Rosenberg's strategy, devised with the help of Anderson, is to extract immune cells called tumor-infiltrating lymphocytes (TILs) from the tumors of melanoma patients. Rosenberg bathes the TILs in a solution of interleukin-2, a natural substance that invigorates them, and then exposes the TILs to re- engineered mouse leukemia retroviruses.

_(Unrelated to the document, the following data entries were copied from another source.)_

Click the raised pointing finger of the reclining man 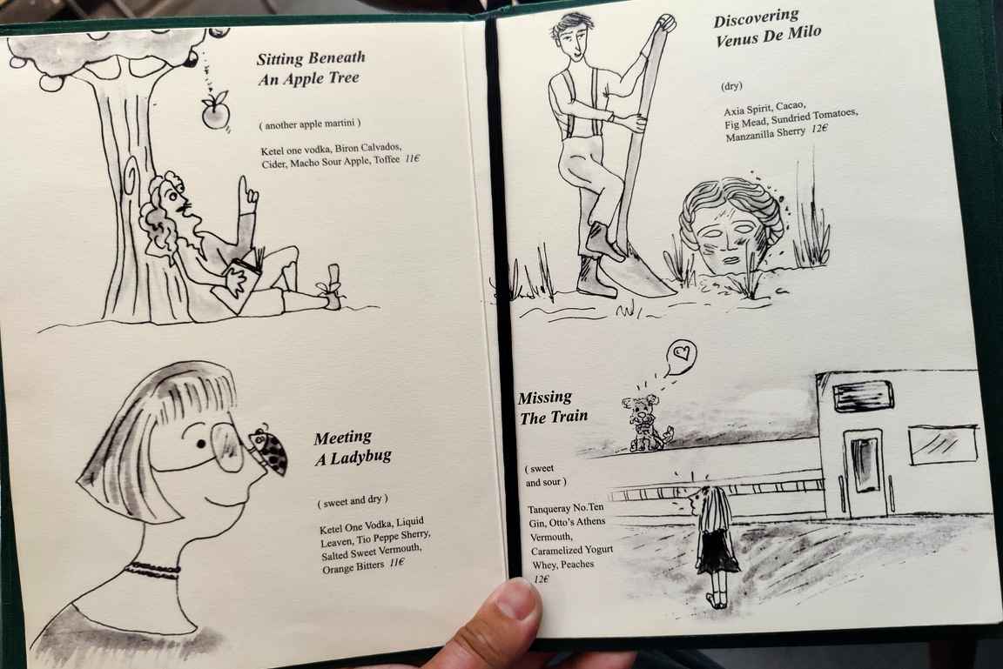click(244, 189)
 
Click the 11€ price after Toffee click(412, 158)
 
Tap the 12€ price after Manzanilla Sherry click(819, 129)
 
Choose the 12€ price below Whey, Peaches click(542, 579)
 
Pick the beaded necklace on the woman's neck click(153, 567)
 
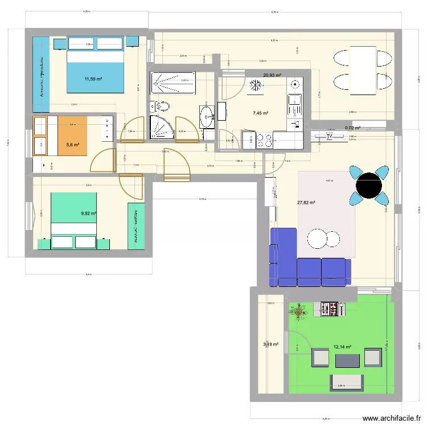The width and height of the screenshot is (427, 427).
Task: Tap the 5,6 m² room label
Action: (x=73, y=145)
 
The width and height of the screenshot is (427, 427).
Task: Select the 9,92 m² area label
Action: (x=89, y=214)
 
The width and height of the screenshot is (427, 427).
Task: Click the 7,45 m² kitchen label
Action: (x=260, y=113)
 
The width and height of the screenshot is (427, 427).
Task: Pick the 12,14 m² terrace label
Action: (x=342, y=346)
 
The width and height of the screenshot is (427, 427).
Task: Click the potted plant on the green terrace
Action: (x=298, y=310)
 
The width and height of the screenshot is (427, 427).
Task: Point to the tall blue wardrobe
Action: (x=40, y=74)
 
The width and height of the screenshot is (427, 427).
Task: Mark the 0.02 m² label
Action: (x=353, y=128)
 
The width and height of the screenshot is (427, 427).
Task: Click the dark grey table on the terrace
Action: (x=347, y=360)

Like the retrovirus used by Anderson, Rosenberg's delivery system has been made harmless and endowed by recombinant DNA techniques with a human gene. But this gene codes for tumor necrosis factor, a naturally occurring compound that attacks cancer cells. The altered viruses insert themselves and their piggyback gene into the genetic material of the TILs, which are then injected back into the bloodstream of the melanoma patients. If everything goes as planned, the activated TILs will home in on the tumors like guided missiles, attacking the cancerous cells and at the same time releasing the antitumor factor to help finish them off.

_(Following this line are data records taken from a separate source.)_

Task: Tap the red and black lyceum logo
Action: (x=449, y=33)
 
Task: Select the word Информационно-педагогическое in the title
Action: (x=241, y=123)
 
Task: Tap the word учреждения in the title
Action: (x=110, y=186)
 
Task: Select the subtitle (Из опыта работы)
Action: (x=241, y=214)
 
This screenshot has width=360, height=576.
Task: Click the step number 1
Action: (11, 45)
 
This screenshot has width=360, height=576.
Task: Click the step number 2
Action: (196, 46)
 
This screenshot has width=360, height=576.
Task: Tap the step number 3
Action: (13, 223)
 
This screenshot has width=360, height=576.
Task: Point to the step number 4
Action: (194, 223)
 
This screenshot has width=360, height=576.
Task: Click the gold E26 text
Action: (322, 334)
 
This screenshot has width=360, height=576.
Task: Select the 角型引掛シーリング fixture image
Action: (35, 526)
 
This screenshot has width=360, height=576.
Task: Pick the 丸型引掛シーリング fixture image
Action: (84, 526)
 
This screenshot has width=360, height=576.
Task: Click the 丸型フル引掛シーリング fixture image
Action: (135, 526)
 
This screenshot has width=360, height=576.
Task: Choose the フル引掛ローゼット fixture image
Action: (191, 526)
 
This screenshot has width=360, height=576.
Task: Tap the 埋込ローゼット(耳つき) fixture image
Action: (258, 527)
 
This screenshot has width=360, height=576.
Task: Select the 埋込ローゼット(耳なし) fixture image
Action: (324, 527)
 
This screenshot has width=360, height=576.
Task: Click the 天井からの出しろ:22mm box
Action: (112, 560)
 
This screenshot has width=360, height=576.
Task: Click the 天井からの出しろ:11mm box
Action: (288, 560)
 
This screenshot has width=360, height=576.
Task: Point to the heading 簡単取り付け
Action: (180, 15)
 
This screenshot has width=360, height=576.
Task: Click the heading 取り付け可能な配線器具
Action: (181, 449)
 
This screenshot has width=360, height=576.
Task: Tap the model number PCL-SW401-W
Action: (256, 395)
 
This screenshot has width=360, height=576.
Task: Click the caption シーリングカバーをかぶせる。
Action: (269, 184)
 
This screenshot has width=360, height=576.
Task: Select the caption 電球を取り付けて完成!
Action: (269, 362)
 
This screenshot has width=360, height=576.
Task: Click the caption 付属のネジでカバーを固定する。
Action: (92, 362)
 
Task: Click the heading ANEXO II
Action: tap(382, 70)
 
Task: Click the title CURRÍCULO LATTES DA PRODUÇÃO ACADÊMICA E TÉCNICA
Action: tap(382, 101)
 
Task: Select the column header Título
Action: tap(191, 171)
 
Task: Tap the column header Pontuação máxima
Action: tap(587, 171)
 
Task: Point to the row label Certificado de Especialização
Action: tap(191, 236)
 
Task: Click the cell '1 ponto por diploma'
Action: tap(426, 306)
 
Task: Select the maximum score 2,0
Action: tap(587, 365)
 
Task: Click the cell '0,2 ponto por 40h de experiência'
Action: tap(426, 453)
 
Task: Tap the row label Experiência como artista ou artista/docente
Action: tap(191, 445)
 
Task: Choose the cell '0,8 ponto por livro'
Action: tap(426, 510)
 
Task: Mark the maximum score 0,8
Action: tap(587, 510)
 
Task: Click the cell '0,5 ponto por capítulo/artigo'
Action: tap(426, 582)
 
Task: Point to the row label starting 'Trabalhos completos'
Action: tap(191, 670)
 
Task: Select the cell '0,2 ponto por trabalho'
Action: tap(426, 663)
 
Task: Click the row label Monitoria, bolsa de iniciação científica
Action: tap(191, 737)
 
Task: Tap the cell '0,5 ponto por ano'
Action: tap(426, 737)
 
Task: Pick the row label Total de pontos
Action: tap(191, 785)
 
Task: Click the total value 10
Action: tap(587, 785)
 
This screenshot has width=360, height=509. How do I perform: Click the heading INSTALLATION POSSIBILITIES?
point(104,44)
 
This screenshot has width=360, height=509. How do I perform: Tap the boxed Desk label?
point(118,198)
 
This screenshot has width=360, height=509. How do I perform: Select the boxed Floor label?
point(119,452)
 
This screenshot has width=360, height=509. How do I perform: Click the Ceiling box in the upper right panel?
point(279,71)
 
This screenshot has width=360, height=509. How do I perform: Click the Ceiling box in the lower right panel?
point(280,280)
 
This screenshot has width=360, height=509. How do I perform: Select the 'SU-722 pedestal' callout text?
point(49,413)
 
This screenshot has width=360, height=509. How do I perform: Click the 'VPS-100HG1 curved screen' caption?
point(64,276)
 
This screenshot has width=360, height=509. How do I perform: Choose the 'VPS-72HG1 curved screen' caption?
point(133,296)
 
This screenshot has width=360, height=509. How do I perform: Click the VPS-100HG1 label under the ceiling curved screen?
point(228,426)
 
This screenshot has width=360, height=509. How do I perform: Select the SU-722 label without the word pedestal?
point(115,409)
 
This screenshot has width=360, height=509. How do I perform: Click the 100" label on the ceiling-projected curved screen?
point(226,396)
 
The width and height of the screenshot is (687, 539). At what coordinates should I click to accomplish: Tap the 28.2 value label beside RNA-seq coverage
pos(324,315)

Across the U.S., other scientists are preparing their own gene therapy experiments, some using retroviruses, others creating synthetic carriers or experimenting with chemical, electrical and even mechanical techniques to insert genes into cells. At St. Jude Children's Research Hospital in Memphis, Dr. Malcolm Brenner is working with "reporter" genes, which have no therapeutic value and are used merely as markers, in an attempt to learn more about how bone-marrow cells behave in the body and how they could best be used for gene therapy. He is seeking NIH approval to insert reporter genes into the marrow cells of children with cancer in an effort to learn why the disease recurs after remission.
In Ann Arbor, Dr. James Wilson, a University of Michigan geneticist, is polishing a technique for introducing healthy genes into internal organs and blood vessels with genetic defects. Working with rabbits afflicted with familial hypercholesterolemia, a metabolic disorder, Wilson is trying to transfer good genes into defective hepatocytes, cells in the liver that, when functioning properly, help clear LDL cholesterol from the blood. Eschewing a retrovirus vector, he and two University of Connecticut scientists have developed a synthetic protein-DNA complex to deliver the healthy genes. Essentially a gene encapsulated by a protein, the complex zeros in on a receptor on the hepatocyte and is absorbed by the cell, which then incorporates the gene into its own DNA.
After all the controversy that has long surrounded genetic engineering and gene therapy, reaction to last week's pioneering effort has been generally favorable. Abbey Meyers, executive director of the National Organization for Rare Disorders, was ecstatic, noting that people with genetic diseases have been waiting nearly 15 years for the first round of gene therapy experiments. "If we could find a cure for a disease with a genetic component such as diabetes," she says, "that would probably be the most important medical advance of the century, if not of all time."
Arthur Caplan, director of the Center for Biomedical Ethics at the University of Minnesota, who has kept a close eye on genetic advances over the years, is convinced that any ethical concerns "have been adequately met. The risks are similar to those involved when you are trying any innovative, invasive procedure. I don't think there's anything special about it because it's genetic."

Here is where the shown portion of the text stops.